Preparing the short ribs
Brown first, marinade second. That sequence is a bit unusual but there’s a reason for it. The ribs have a pretty high fat content and you want to melt it down so that the meat gets the most benefit from the marinade. You also want to get some of dark gold char on the ribs to max their flavor in the sauce.
So, begin by setting a large skillet on a high heat and add the olive oil. As soon as it just starts to smoke, drop the heat to medium, and start browning the ribs in batches. They need to lay evenly spaced in a single layer in the skillet – do not try to brown them all at once. (In my 12 inch skillet, I did them three at a time.)
Let them sizzle on one side for four minutes and then turn them for another four minutes on that medium heat. Use a slotted spoon to remove them from the skillet and set them aside on a dinner plate. Keep the skillet on its medium heat and quickly start browning the next batch of ribs.
Once they’re all browned, remove the skillet from the heat. It will be holding a fair amount of hot fat. This is good. It’s an important, flavor-boosting ingredient in the sauce.
After the ribs have cooled a little on their plate, lightly stab them all over about a dozen times with the tip of a sharp knife. This will allow the marinade to more easily flavor the ribs.
Bringing it all together
Preheat your oven to 340F / 170C. Choose a large casserole pot with a tight-fitting lid. I used a ten-pint, cast iron one that easily held all the ribs, baby onions, and the sauce.
Dunk each rib into the marinade and use your fingers to give it a thorough coating. Then place each coated rib in the casserole pot. Pour in all the remaining marinade, plus all the fat from the skillet, and any from the plate you set the ribs to cool on.
Add all the other sauce ingredients, including the baby onions – but don’t stir yet. Set the pot onto a medium heat until it just starts to bubble. Then drop the heat to low. Now, taking care not to break up the ribs, carefully stir the pot to combine all the ingredients. Let the pot gently simmer for ten minutes on low, then turn off the heat.
Now, quick as you can, cover the pot with a sheet of tin foil that’s big enough to extend an inch or so down its sides. Put on the lid. Time for the oven.
Set the pot in the middle of the oven and let it cook at 340F / 170C for three hours. After it’s been in the oven for an hour or so, I like to remove it for a quick check on its saltiness. The soy and the fish sauce are both pretty salty, but you might find that you need to add some more ground sea salt to suit your taste. Once you’re happy with that, return the foil covered, lidded pot to the oven to complete its three hours’ cooking.
Making the salsa, cooking the rice
While the pot’s in the oven, you’ll have plenty of time to make the mango salsa. This is really easy. Simply mix all the ingredients in a serving bowl and set it to cool in the refrigerator.

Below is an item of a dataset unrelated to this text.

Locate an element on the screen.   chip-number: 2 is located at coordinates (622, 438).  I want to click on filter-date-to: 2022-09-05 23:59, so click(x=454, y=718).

Just before you’re ready to serve the ribs, taste the salsa to see if there’s enough tartness from the lime juice. Add some more if you feel it needs it.
For the rice, I like to soak white basmati for at least an hour, just barely covered in some lightly salted water – a heaped teaspoon is enough for rice that will serve four. Cook the rice as it says on the packet, so that it’s ready just as the sauced ribs finish cooking in the oven.
Plate the ribs and the sauce. Serve the rice and salsa on the side so folks can help themselves.
Drinks? I’d go for a pretty big, fruity red – especially when it’s cold outside. Cabernet Sauvignon, Merlot and Shiraz would suit me fine.